[RECORDS FOR THE TASK — start]
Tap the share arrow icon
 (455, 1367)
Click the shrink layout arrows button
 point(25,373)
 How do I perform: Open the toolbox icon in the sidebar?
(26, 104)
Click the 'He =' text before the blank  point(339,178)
[RECORDS FOR THE TASK — finish]
[RECORDS FOR THE TASK — start]
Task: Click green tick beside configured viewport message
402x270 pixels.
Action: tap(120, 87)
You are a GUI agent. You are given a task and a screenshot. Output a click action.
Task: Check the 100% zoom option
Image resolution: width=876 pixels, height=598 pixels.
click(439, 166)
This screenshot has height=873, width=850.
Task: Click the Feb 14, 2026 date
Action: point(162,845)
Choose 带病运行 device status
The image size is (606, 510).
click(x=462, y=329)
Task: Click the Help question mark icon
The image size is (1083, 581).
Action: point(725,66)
[RECORDS FOR THE TASK — finish]
[RECORDS FOR THE TASK — start]
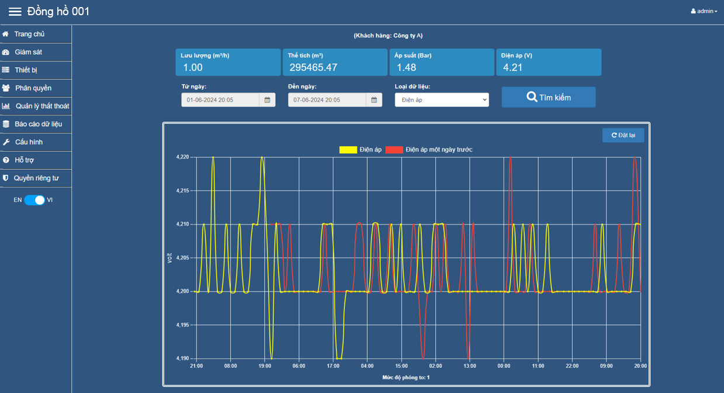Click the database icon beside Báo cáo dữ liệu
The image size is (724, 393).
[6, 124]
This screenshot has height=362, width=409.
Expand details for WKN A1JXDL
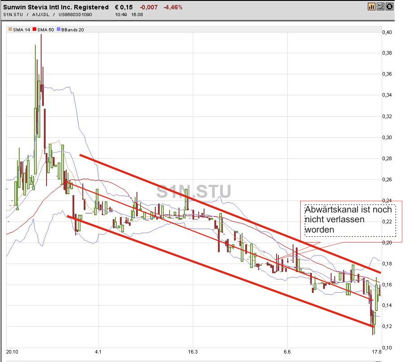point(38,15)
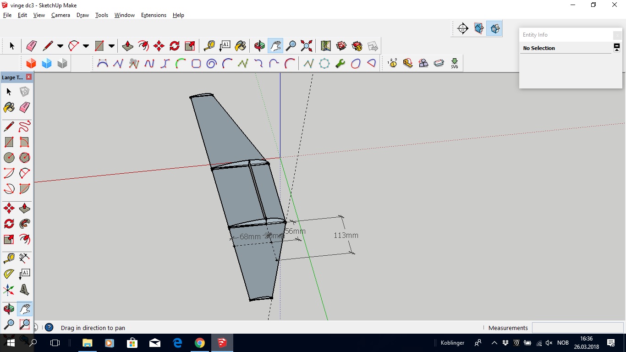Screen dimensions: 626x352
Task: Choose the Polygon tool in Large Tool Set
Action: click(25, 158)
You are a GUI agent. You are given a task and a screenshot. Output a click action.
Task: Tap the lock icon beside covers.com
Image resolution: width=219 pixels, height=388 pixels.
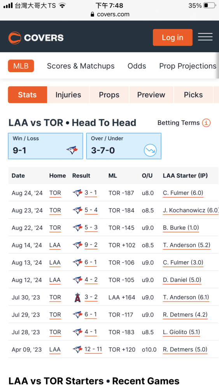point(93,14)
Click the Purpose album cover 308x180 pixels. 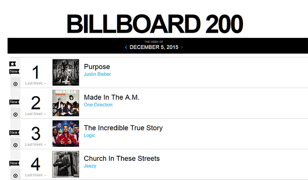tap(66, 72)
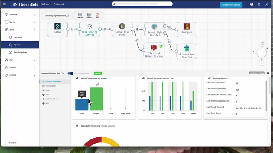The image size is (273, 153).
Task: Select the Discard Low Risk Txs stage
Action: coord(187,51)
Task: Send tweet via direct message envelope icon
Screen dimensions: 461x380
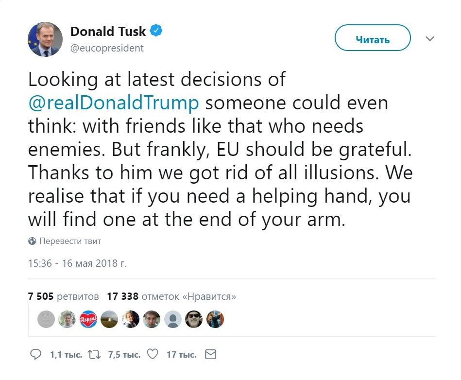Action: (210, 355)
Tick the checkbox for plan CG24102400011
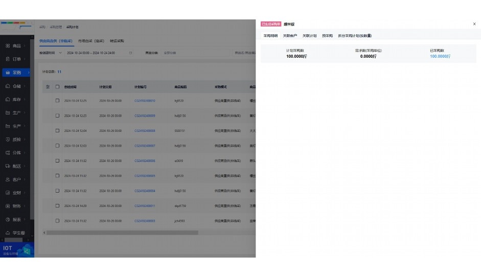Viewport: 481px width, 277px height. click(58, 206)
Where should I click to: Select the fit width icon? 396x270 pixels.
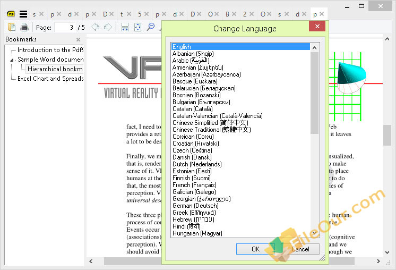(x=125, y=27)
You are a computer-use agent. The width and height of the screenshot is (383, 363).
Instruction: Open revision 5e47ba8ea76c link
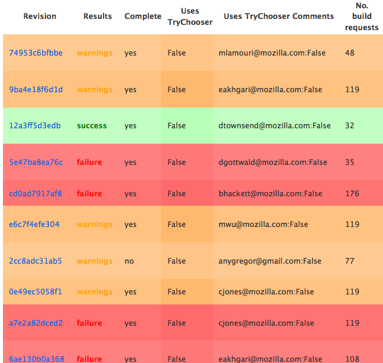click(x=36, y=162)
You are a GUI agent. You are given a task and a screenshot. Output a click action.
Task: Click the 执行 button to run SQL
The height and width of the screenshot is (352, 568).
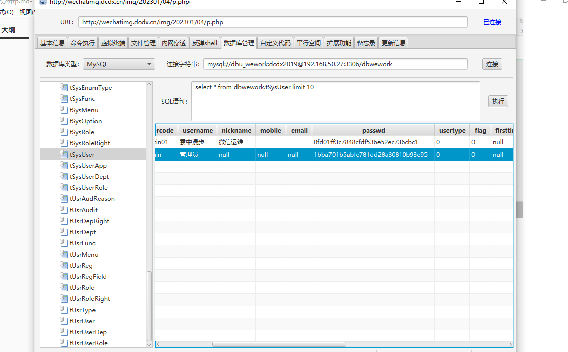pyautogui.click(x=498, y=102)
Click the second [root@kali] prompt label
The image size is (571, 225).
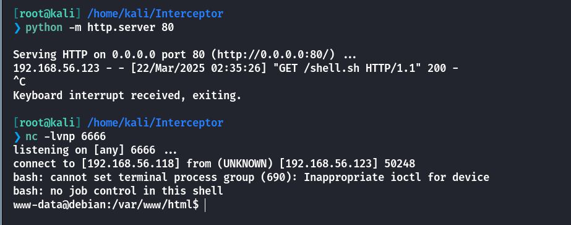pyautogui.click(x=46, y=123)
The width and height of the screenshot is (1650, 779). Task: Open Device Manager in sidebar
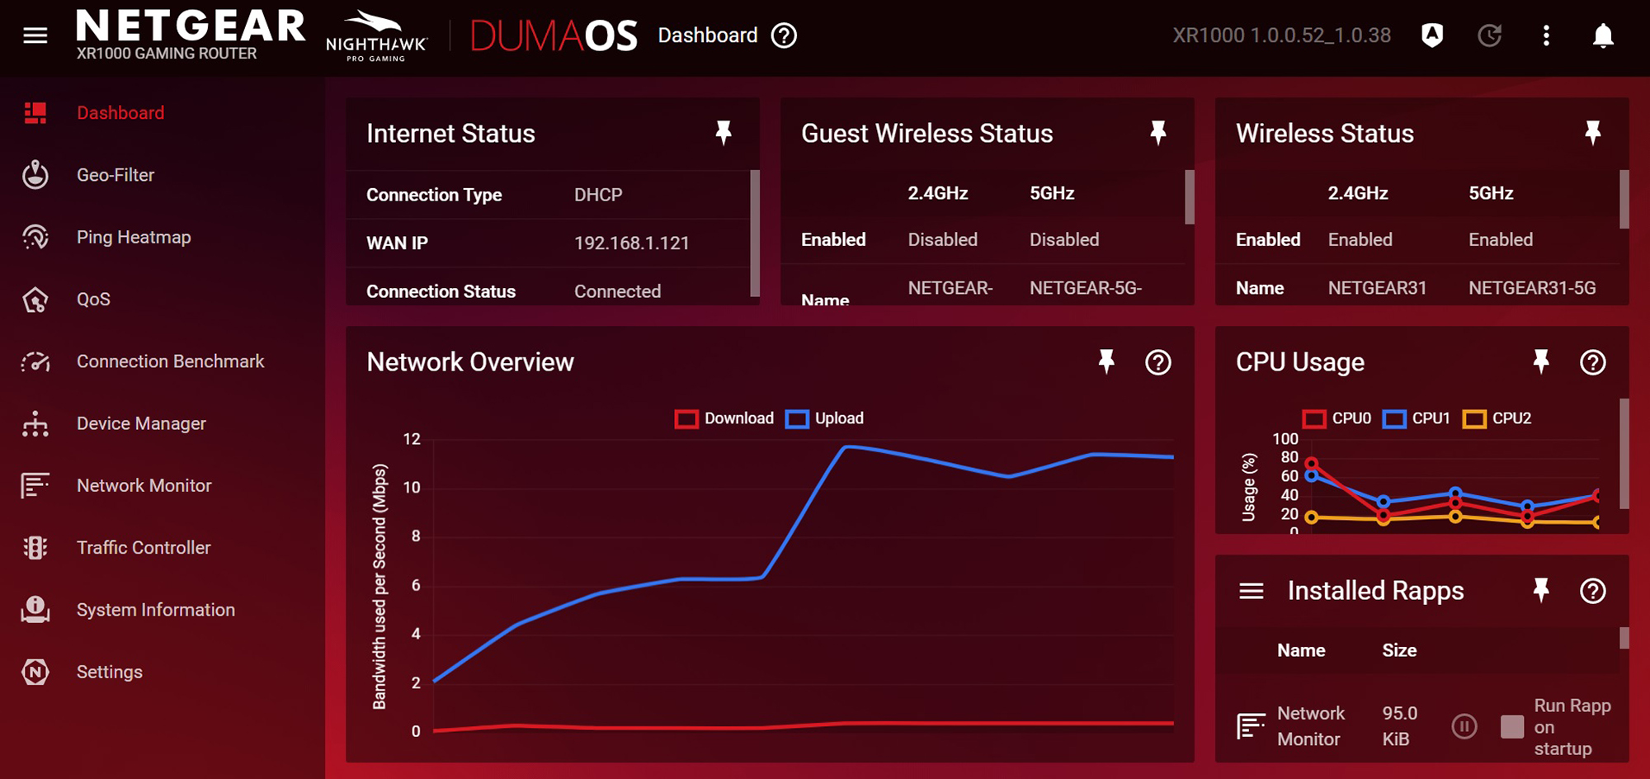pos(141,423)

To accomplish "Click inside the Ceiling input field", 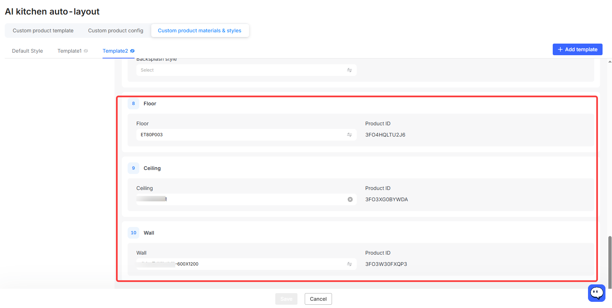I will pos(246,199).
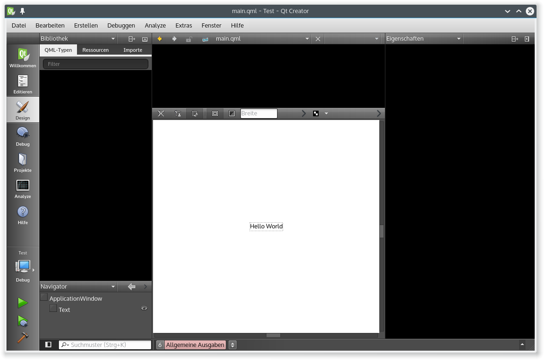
[RECORDS FOR THE TASK — finish]
● **BRIEF**
Working through the records, find each line containing the word "message" and copy it.

● **SOLUTION**
Task: Click green tick beside configured viewport message
Task: Send tweet via direct message envelope icon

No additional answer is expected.